SentenceTransformers - Browse /v3.4.0 at SourceForge.net

The interactive file manager requires Javascript. Please enable it or use sftp or scp.
You may still browse the files here.

Name	Modified	Size	InfoDownloads / Week
Parent folder
README.md	2025-01-23	12.0 kB	0
v3.4.0 - Resolved memory leak when deleting a model _ trainer_ add Matryoshka _ Cached loss compatibility_ small features _ bug fixes source code.tar.gz	2025-01-23	12.7 MB	0
v3.4.0 - Resolved memory leak when deleting a model _ trainer_ add Matryoshka _ Cached loss compatibility_ small features _ bug fixes source code.zip	2025-01-23	13.0 MB	0
Totals: 3 Items		25.7 MB	0

This release resolves a memory leak when deleting a model & trainer, adds compatibility between the Cached... losses and the Matryoshka loss modifier, resolves numerous bugs, and adds several small features.

Install this version with

:::bash
# Training + Inference
pip install sentence-transformers[train]==3.4.0

# Inference only, use one of:
pip install sentence-transformers==3.4.0
pip install sentence-transformers[onnx-gpu]==3.4.0
pip install sentence-transformers[onnx]==3.4.0
pip install sentence-transformers[openvino]==3.4.0

Matryoshka & Cached loss compatibility (#3068, [#3107])

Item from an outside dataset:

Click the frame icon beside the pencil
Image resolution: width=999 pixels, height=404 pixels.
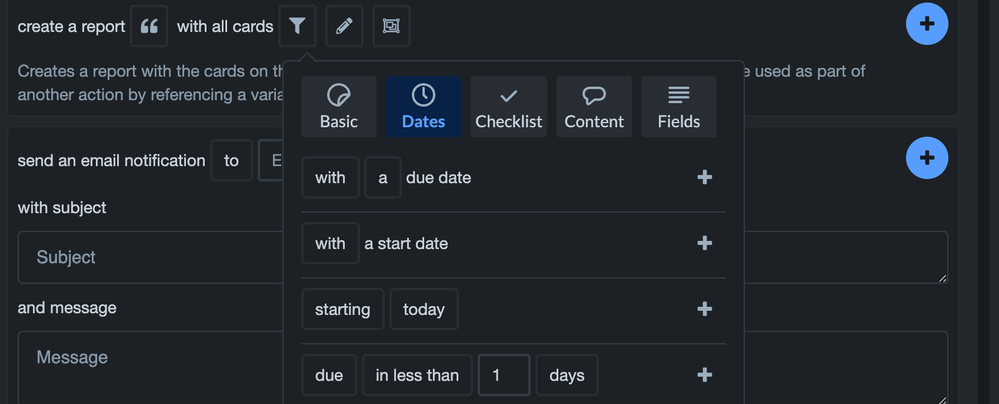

It is now possible to combine the strong Cached losses (CachedMultipleNegativesRankingLoss, CachedGISTEmbedLoss, CachedMultipleNegativesSymmetricRankingLoss) with the Matryoshka loss modifier:

:::python
from sentence_transformers import SentenceTransformer, SentenceTransformerTrainer, losses
from datasets import Dataset

model = SentenceTransformer("microsoft/mpnet-base")
train_dataset = Dataset.from_dict({
    "anchor": ["It's nice weather outside today.", "He drove to work."],
    "positive": ["It's so sunny.", "He took the car to the office."],
})
loss = losses.CachedMultipleNegativesRankingLoss(model, mini_batch_size=16)
loss = losses.MatryoshkaLoss(model, loss, [768, 512, 256, 128, 64])

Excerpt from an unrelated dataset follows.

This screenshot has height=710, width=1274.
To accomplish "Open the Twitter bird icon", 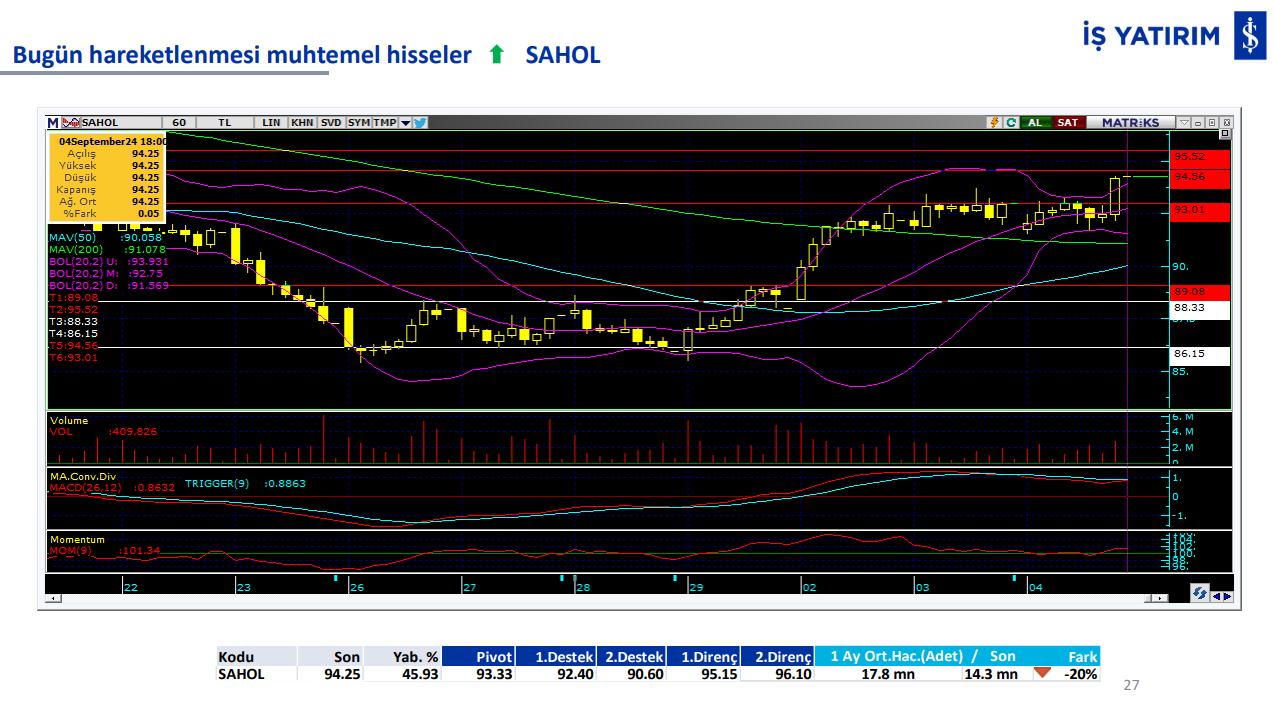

trainer = SentenceTransformerTrainer(
    model=model,
    train_dataset=train_dataset,
    loss=loss,
)
trainer.train()

See for example tomaarsen/mpnet-base-gooaq-cmnrl-mrl which was trained with CachedMultipleNegativesRankingLoss (CMNRL) with the Matryoshka loss modifier (MRL).

Resolve memory leak when Model and Trainer are reinitialized (#3144)

Due to a circular dependency in the SentenceTransformerTrainer -> SentenceTransformer -> SentenceTransformerModelCardData -> SentenceTransformerTrainer, deleting the trainer and model still doesn't clear them up via garbage disposal. I've moved a lot of components around, and now SentenceTransformerModelCardData does not need to store the SentenceTransformerTrainer, breaking the cycle.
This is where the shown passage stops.